>> BEGIN The input

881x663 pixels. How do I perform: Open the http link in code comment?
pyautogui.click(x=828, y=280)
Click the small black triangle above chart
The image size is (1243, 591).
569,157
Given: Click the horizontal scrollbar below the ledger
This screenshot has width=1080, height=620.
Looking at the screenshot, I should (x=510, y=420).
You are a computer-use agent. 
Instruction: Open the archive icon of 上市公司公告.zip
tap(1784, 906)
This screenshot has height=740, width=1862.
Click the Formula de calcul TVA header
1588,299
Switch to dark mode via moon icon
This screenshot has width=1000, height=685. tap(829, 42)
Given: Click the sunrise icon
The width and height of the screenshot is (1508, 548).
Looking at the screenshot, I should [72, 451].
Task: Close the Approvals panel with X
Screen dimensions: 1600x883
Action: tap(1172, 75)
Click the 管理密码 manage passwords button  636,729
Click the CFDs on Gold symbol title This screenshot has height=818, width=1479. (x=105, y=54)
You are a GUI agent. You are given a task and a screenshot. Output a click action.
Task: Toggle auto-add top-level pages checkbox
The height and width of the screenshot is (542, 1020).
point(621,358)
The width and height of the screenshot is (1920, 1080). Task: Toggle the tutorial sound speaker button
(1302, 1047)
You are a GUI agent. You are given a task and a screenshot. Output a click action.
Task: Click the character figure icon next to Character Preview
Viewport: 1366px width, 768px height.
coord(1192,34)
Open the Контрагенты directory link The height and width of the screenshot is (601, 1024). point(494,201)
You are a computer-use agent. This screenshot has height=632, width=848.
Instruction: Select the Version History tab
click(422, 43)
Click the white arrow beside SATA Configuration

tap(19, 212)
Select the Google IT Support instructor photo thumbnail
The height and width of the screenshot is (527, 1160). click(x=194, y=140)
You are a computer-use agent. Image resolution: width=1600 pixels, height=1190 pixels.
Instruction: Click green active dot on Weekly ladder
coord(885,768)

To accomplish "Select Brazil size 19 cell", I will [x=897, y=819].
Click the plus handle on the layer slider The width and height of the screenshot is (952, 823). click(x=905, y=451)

>> END The input

(Task to complete)
Locate every line in the data above that contains the string "Toggle", treating uppercase and lowercase letters as distinct, and copy each such line in full.

(Response)
Task: Toggle auto-add top-level pages checkbox
The width and height of the screenshot is (1920, 1080). Task: Toggle the tutorial sound speaker button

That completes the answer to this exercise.